[begin Records shown]
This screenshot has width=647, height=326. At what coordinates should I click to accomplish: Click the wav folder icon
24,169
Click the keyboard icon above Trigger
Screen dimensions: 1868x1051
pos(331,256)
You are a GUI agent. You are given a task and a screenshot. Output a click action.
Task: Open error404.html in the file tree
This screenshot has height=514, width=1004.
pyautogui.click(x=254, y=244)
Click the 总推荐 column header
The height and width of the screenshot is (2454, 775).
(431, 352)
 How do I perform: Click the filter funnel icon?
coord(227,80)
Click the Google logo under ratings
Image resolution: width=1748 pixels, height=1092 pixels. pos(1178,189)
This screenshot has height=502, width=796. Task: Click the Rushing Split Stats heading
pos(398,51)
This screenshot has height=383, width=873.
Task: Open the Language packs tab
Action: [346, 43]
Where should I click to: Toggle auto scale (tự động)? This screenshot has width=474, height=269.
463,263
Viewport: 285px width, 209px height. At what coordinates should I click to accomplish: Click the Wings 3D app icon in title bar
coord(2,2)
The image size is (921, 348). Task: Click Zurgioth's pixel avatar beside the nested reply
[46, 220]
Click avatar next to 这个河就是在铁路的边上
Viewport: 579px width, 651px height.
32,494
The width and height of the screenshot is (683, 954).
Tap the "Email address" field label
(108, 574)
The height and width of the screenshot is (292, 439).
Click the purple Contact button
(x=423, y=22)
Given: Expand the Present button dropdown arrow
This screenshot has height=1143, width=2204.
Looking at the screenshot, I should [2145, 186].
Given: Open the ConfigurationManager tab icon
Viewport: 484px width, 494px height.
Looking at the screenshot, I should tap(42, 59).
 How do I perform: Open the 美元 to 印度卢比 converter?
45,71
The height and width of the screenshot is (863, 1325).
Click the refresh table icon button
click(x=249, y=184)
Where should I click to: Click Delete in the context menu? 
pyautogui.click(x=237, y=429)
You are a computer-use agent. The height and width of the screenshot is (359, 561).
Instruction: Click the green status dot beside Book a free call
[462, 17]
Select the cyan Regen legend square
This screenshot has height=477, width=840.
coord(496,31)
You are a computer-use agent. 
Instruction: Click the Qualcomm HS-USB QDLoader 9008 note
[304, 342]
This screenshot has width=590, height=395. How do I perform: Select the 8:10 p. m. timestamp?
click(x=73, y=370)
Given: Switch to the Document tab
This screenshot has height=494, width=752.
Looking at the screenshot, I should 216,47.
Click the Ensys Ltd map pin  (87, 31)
[end Records shown]
Short problem = Give the lines of the records as a numbered list, starting at the line that contains "You are a GUI" and ending at the line that contains "(x=423, y=22)". Leave out any blank lines.

Full output =
1. You are a GUI agent. You are given a task and a screenshot. Output a click action.
2. Task: Open error404.html in the file tree
3. This screenshot has height=514, width=1004.
4. pyautogui.click(x=254, y=244)
5. Click the 总推荐 column header
6. The height and width of the screenshot is (2454, 775).
7. (431, 352)
8.  How do I perform: Click the filter funnel icon?
9. coord(227,80)
10. Click the Google logo under ratings
11. Image resolution: width=1748 pixels, height=1092 pixels. pos(1178,189)
12. This screenshot has height=502, width=796. Task: Click the Rushing Split Stats heading
13. pos(398,51)
14. This screenshot has height=383, width=873.
15. Task: Open the Language packs tab
16. Action: [346, 43]
17. Where should I click to: Toggle auto scale (tự động)? This screenshot has width=474, height=269.
18. 463,263
19. Viewport: 285px width, 209px height. At what coordinates should I click to accomplish: Click the Wings 3D app icon in title bar
20. coord(2,2)
21. The image size is (921, 348). Task: Click Zurgioth's pixel avatar beside the nested reply
22. [46, 220]
23. Click avatar next to 这个河就是在铁路的边上
24. Viewport: 579px width, 651px height.
25. 32,494
26. The width and height of the screenshot is (683, 954).
27. Tap the "Email address" field label
28. (108, 574)
29. The height and width of the screenshot is (292, 439).
30. Click the purple Contact button
31. (x=423, y=22)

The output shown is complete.